Cloud Text-to-Speech basics

Text-to-Speech allows developers to create natural-sounding, synthetic human speech as playable audio. You can use the audio data files you create using Text-to-Speech to power your applications or augment media like videos or audio recordings (in compliance with the Google Cloud Platform Terms of Service including compliance with all applicable law).

Text-to-Speech converts text or Speech Synthesis Markup Language (SSML) input into audio data like MP3 or LINEAR16 (the encoding used in WAV files).

This document is a guide to the fundamental concepts of using Text-to-Speech. Before diving into the API itself, review the quickstarts.

Basic example

Text-to-Speech is ideal for any application that plays audio of human speech to users. It allows you to convert arbitrary strings, words, and sentences into the sound of a person speaking the same things.

Imagine that you have a voice assistant app that provides natural language feedback to your users as playable audio files. Your app might take an action and then provide human speech as feedback to the user.

For example, your app may want to report that it successfully added an event to the user's calendar. Your app constructs a response string to report the success to the user, something like "I've added the event to your calendar."

With Text-to-Speech, you can convert that response string to actual human speech to play back to the user, similar to the example provided below.

Example 1. Audio file generated from Text-to-Speech

To create an audio file like example 1, you send a request to Text-to-Speech like the following code snippet.

curl -H "Authorization: Bearer "$(gcloud auth print-access-token) -H "x-goog-user-project: <var>PROJECT_ID</var>" -H "Content-Type: application/json; charset=utf-8" --data "{
  'input':{
    'text':'I\'ve added the event to your calendar.'
  },
  'voice':{
    'languageCode':'en-gb',
    'name':'en-GB-Standard-A',
    'ssmlGender':'FEMALE'
  },
  'audioConfig':{
    'audioEncoding':'MP3'
  }
}" "https://texttospeech.googleapis.com/v1/text:synthesize"

Speech synthesis

The process of translating text input into audio data is called synthesis and the output of synthesis is called synthetic speech. Text-to-Speech takes two types of input: raw text or SSML-formatted data (discussed below). To create a new audio file, you call the synthesize endpoint of the API.

The speech synthesis process generates raw audio data as a base64-encoded string. You must decode the base64-encoded string into an audio file before an application can play it. Most platforms and operating systems have tools for decoding base64 text into playable media files.

To learn more about synthesis, review the quickstarts or the Creating Voice Audio Files page.

Voices

Text-to-Speech creates raw audio data of natural, human speech. That is, it creates audio that sounds like a person talking. When you send a synthesis request to Text-to-Speech, you must specify a voice that 'speaks' the words.

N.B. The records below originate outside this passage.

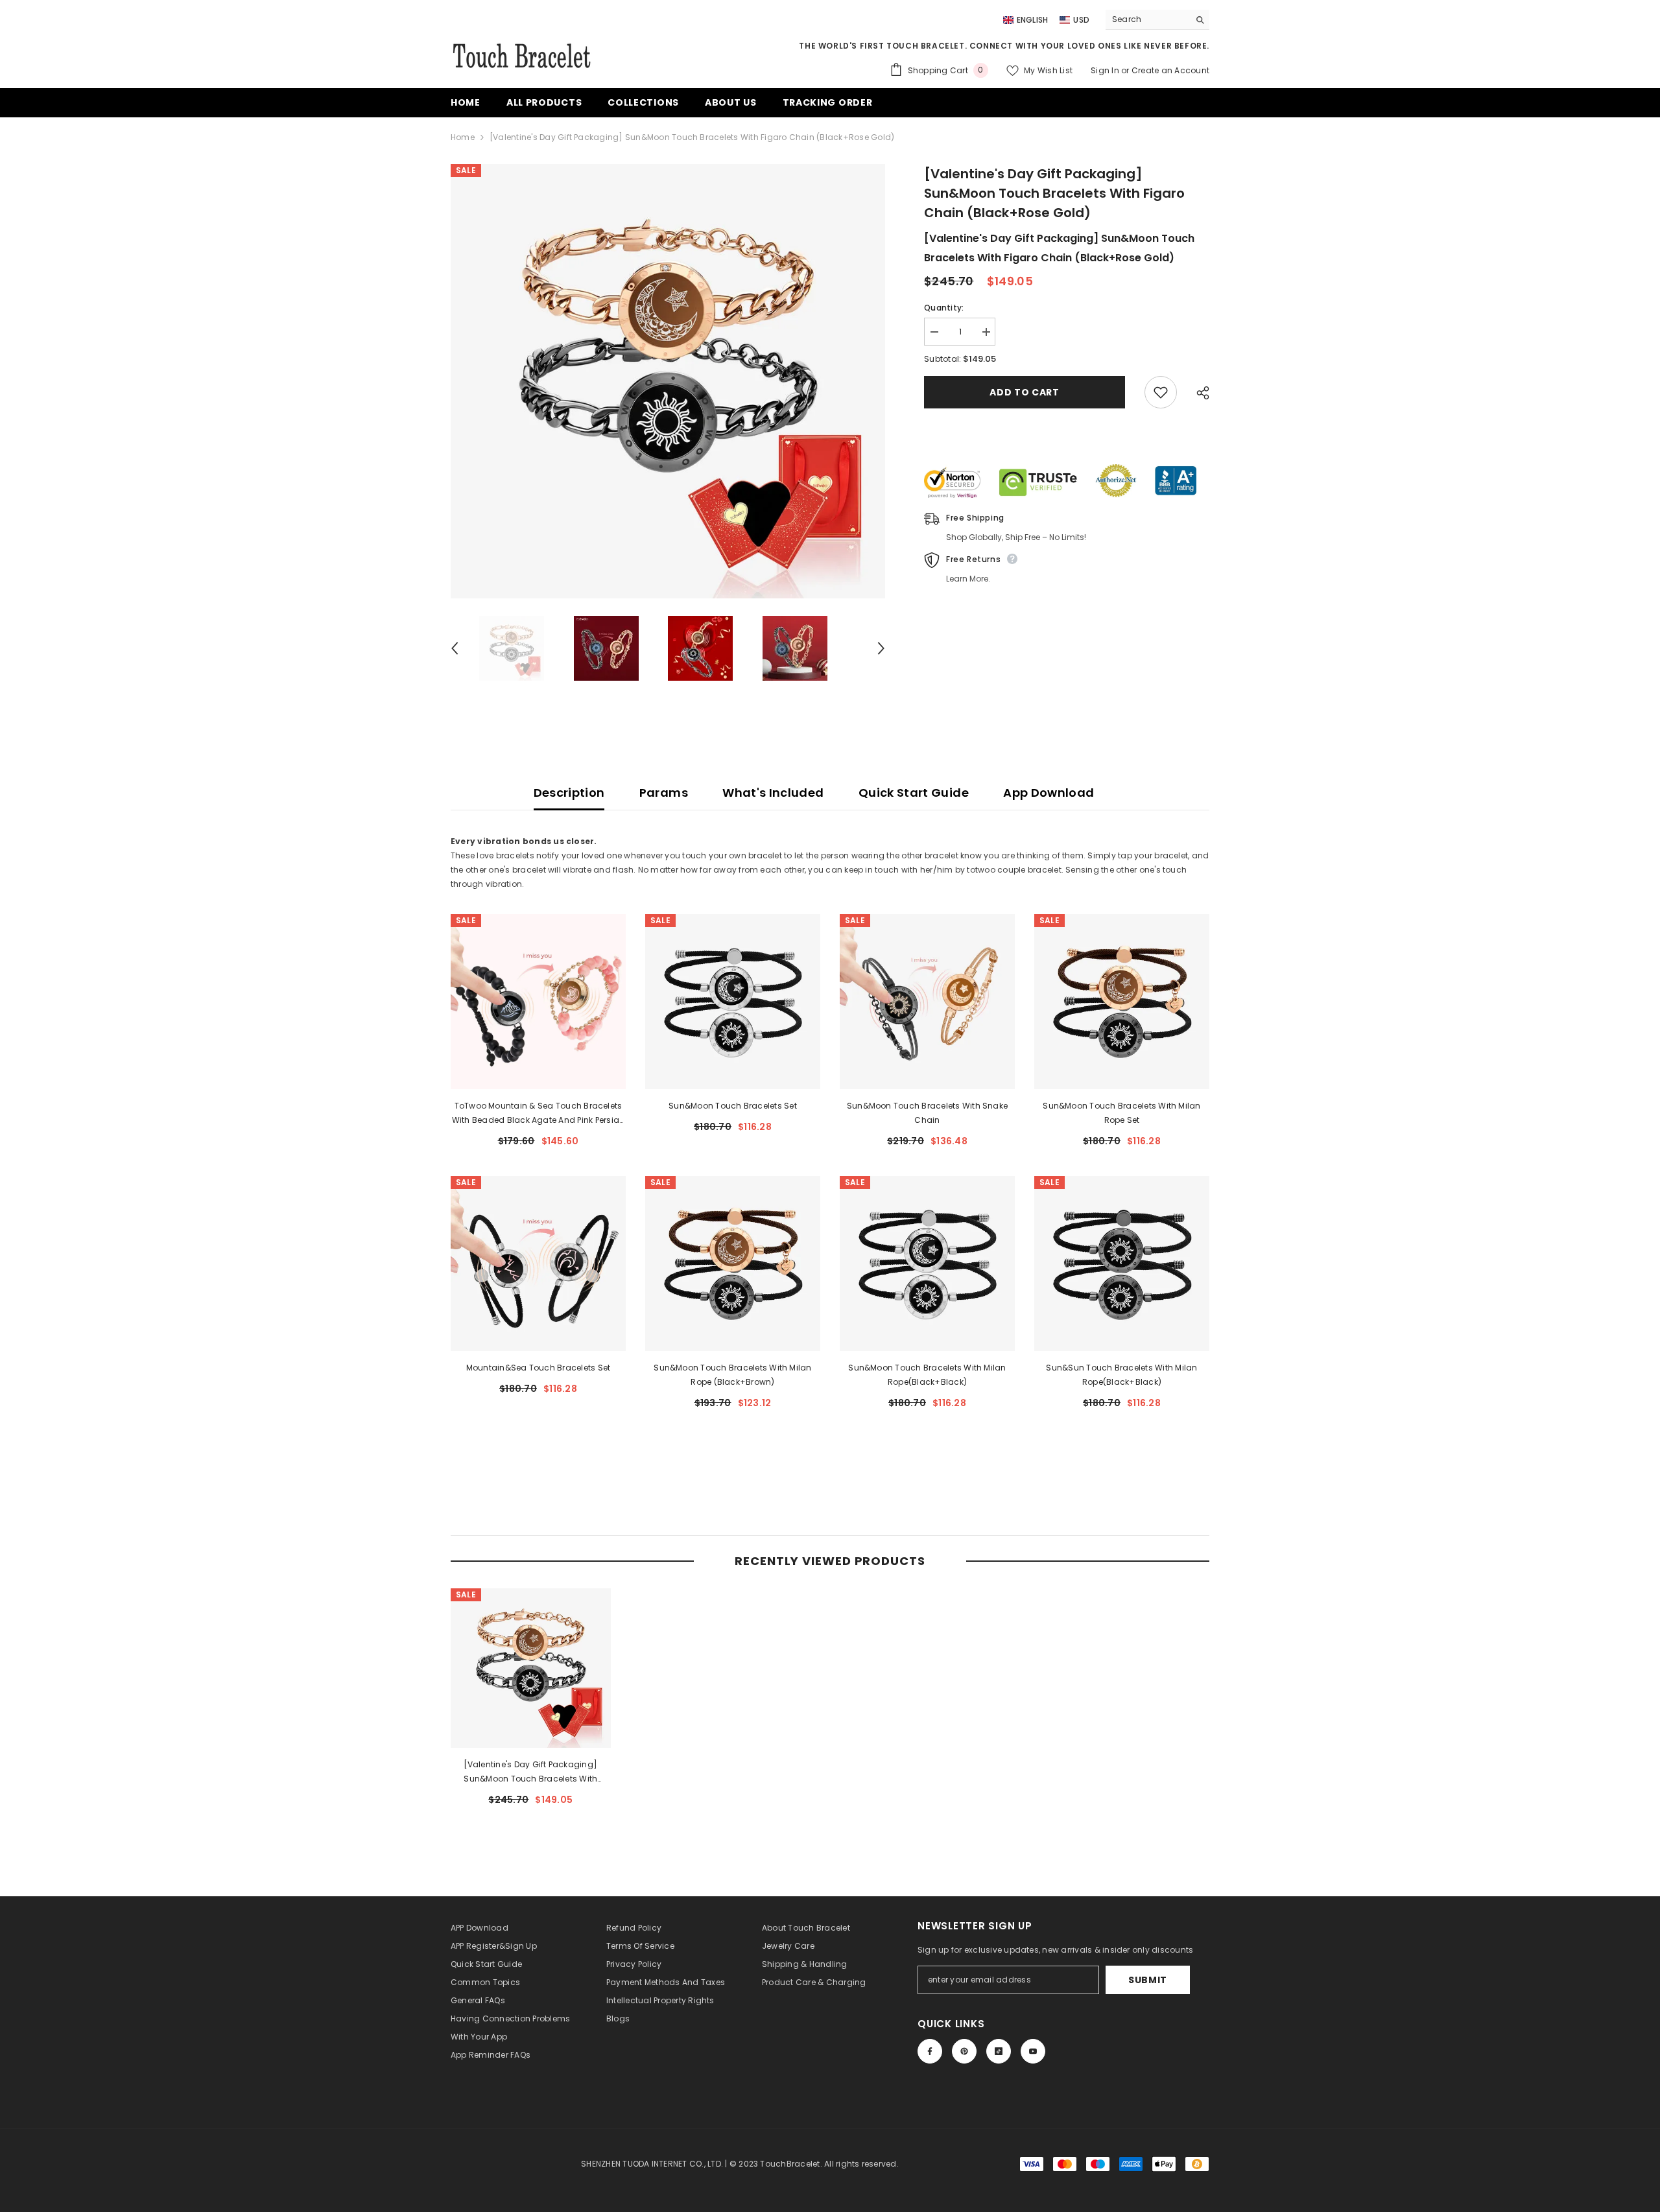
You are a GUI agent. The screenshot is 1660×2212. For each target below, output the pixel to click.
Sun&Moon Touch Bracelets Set (733, 1105)
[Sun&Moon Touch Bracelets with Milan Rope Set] (1121, 1001)
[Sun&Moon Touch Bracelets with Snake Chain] (927, 1001)
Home (463, 137)
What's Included (773, 792)
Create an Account (1170, 70)
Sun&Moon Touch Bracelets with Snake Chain (927, 1112)
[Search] (1157, 20)
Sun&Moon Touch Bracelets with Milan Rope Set (1121, 1112)
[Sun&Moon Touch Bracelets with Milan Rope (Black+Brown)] (732, 1263)
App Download (1048, 792)
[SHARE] (1198, 392)
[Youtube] (1033, 2051)
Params (663, 792)
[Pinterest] (964, 2051)
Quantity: (944, 307)
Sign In (1106, 70)
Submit (1147, 1979)
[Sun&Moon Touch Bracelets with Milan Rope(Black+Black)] (927, 1263)
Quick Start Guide (914, 792)
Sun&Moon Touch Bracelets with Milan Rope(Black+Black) (927, 1374)
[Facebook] (930, 2051)
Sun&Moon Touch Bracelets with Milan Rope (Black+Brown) (732, 1374)
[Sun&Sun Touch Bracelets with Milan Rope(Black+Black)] (1121, 1263)
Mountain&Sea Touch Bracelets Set (538, 1367)
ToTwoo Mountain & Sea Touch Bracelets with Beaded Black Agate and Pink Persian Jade (538, 1113)
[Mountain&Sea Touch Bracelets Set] (538, 1263)
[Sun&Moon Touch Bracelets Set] (732, 1001)
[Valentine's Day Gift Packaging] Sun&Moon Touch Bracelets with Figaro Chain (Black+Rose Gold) (530, 1772)
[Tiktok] (998, 2051)
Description (569, 792)
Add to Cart (1025, 392)
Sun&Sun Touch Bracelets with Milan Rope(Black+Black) (1121, 1374)
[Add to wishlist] (1160, 392)
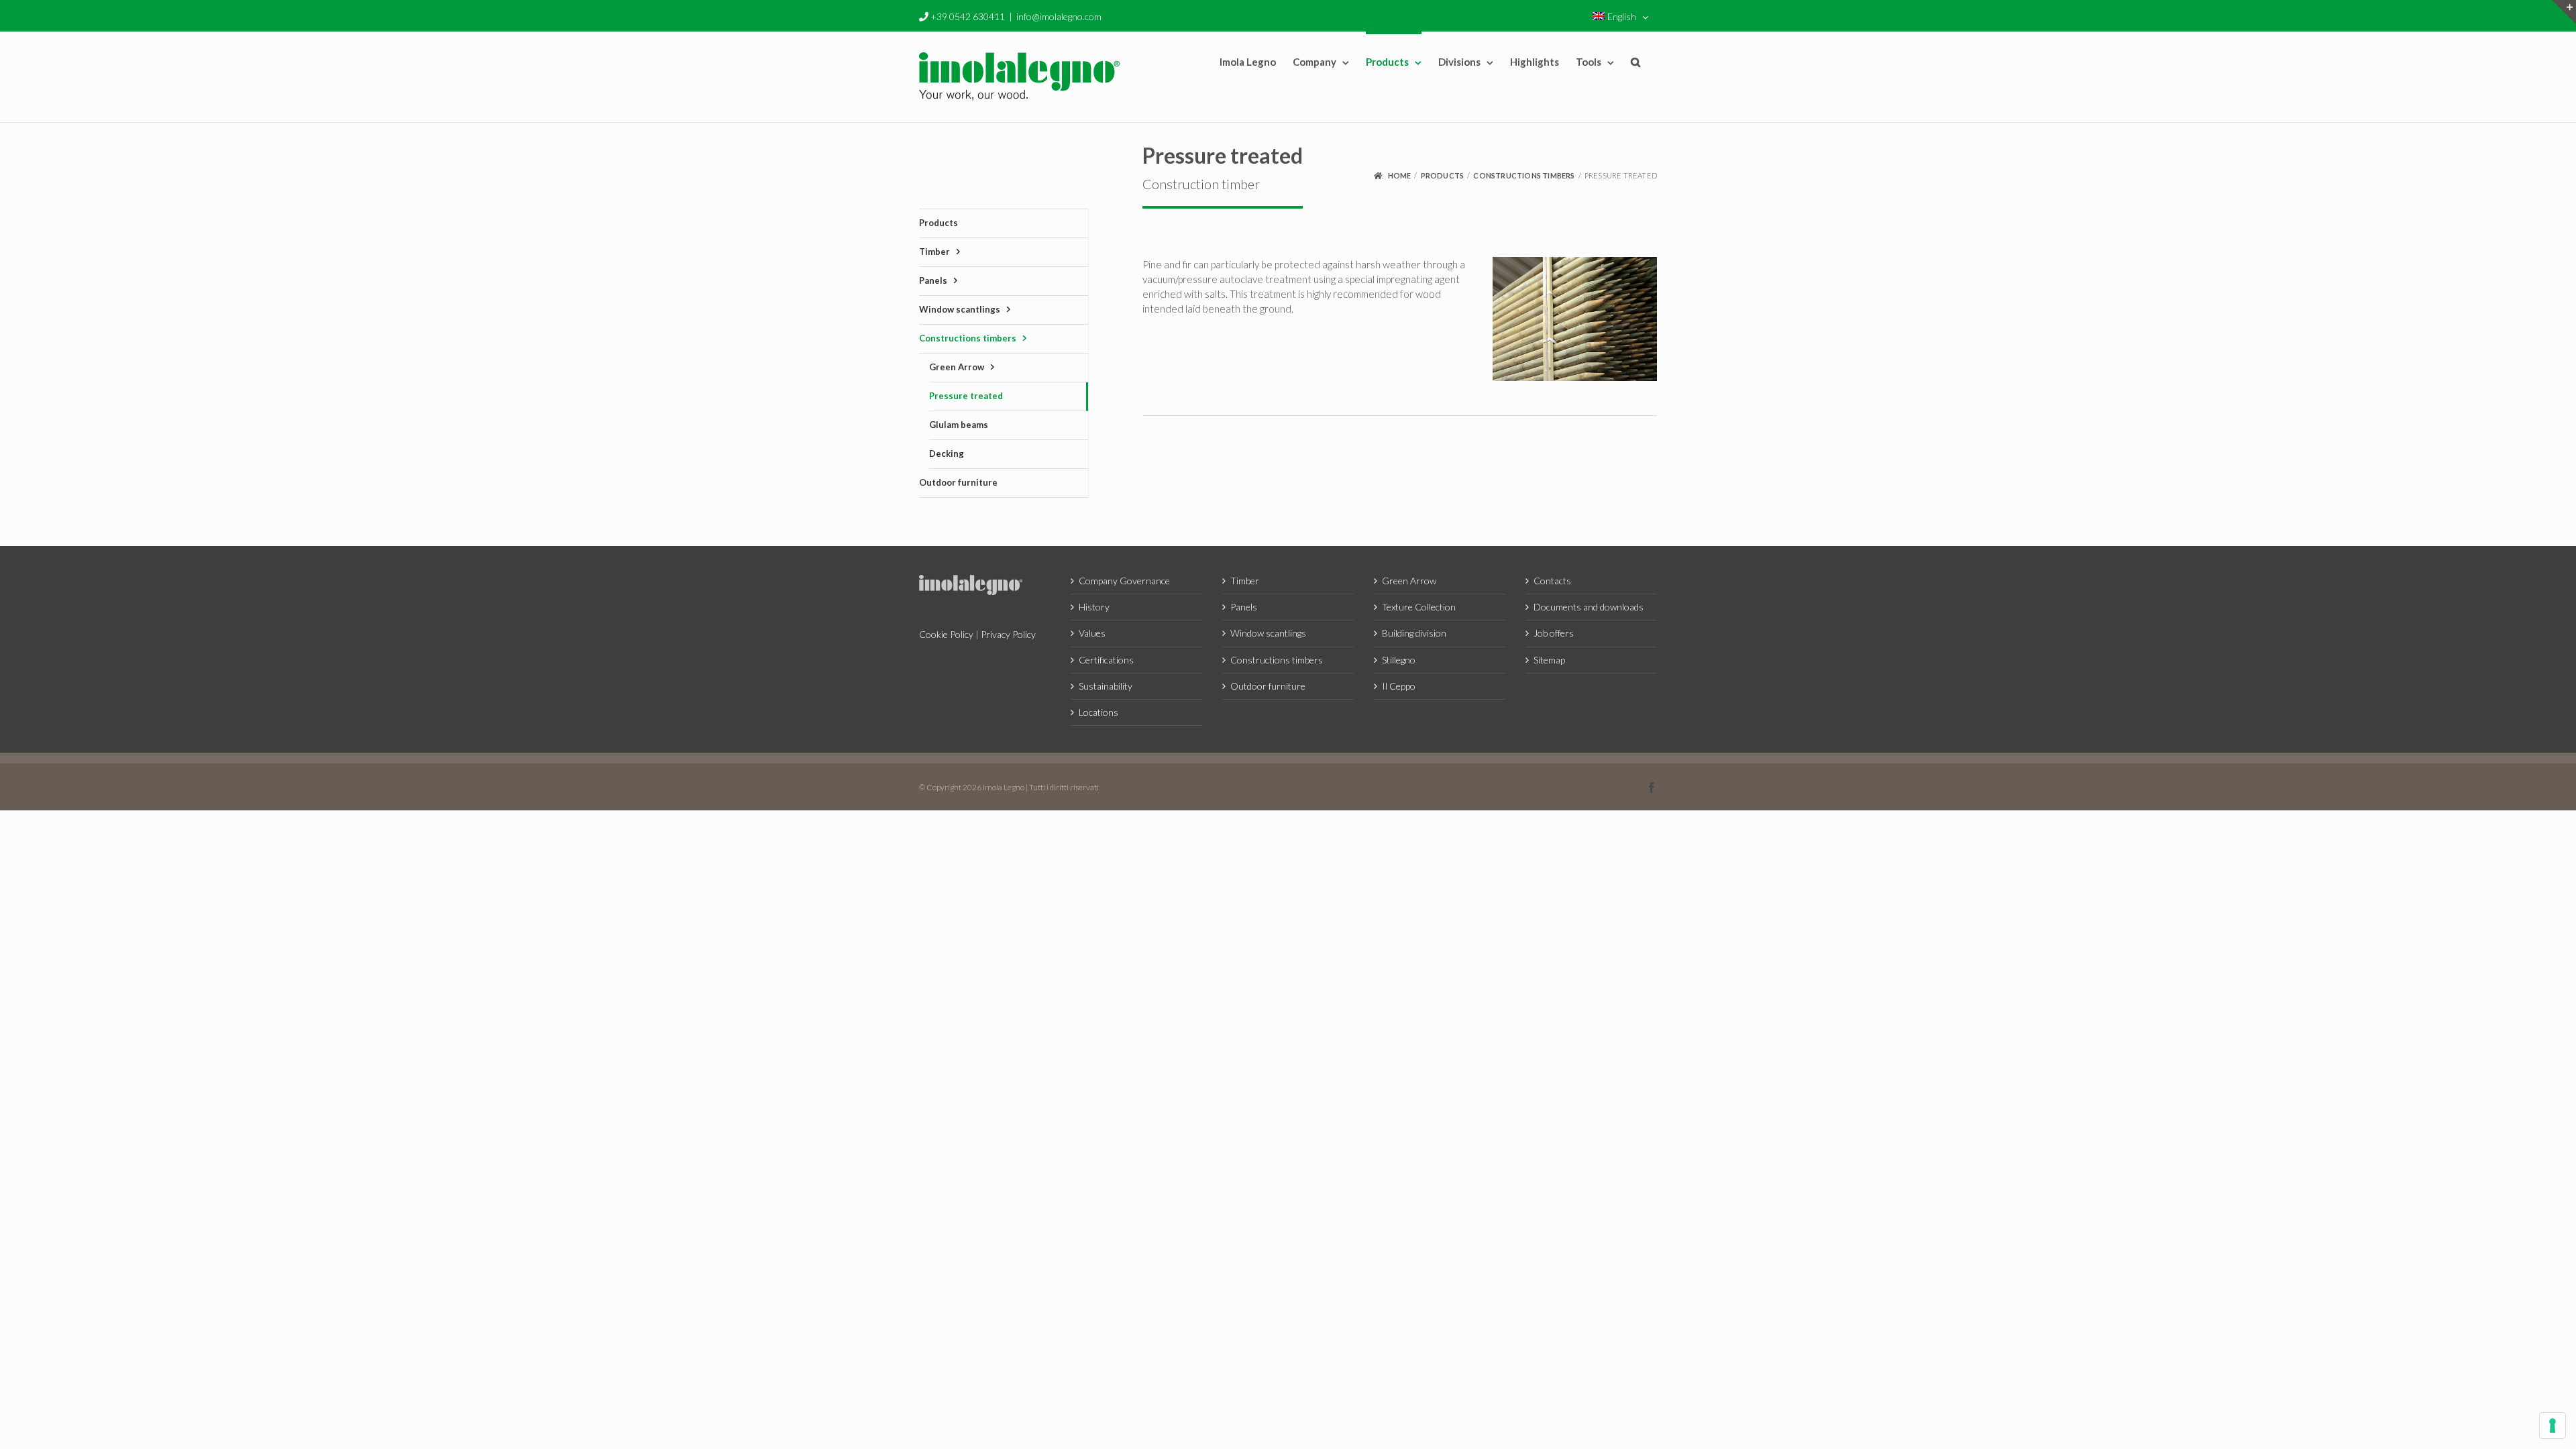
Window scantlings (1268, 633)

Text-to-Speech has a wide selection of custom voices available for you to use. The voices differ by language, gender, and accent (for some languages). For example, you can create audio that mimics the sound of a female English speaker with a British accent like example 1, above. You can also convert the same text into a different voice, say a male English speaker with an Australian accent.

Example 2. Audio file generated with en-AU speaker

To see the complete list of the available voices, see Supported Voices.

WaveNet voices

Along with other, traditional synthetic voices, Text-to-Speech also provides premium, WaveNet-generated voices. Users find the Wavenet-generated voices to be more warm and human-like than other synthetic voices.

The key difference to a WaveNet voice is the WaveNet model used to generate the voice. WaveNet models have been trained using raw audio samples of actual humans speaking. As a result, these models generate synthetic speech with more human-like emphasis and inflection on syllables, phonemes, and words.

Compare the following two samples of synthetic speech.

Example 3. Audio file generated with a standard voice

Example 4. Audio file generated with a WaveNet voice

To learn more about the benefits of WaveNet-generated voices, see Types of voices.

Other audio output settings

Besides the voice, you can also configure other aspects of the audio data output created by speech synthesis. Text-to-Speech supports configuring the speaking rate, pitch, volume, and sample rate hertz.

Review the AudioConfig reference for more information.

Speech Synthesis Markup Language (SSML) support

You can enhance the synthetic speech produced by Text-to-Speech by marking up the text using Speech Synthesis Markup Language (SSML). SSML enables you to insert pauses, acronym pronunciations, or other additional details into the audio data created by Text-to-Speech. Text-to-Speech supports a subset of the available SSML elements.

For example, you can ensure that the synthetic speech correctly pronounces ordinal numbers by providing Text-to-Speech with SSML input that marks ordinal numbers as such.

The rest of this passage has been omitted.